== What you need to do ==
Copy each entry below exactly.

(Stored data)
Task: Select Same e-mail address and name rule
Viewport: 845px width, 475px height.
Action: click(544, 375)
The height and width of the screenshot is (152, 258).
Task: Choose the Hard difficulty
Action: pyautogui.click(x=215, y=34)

== Response ==
Task: Select Same e-mail address and name rule
Viewport: 845px width, 475px height.
Action: click(544, 375)
The height and width of the screenshot is (152, 258).
Task: Choose the Hard difficulty
Action: pyautogui.click(x=215, y=34)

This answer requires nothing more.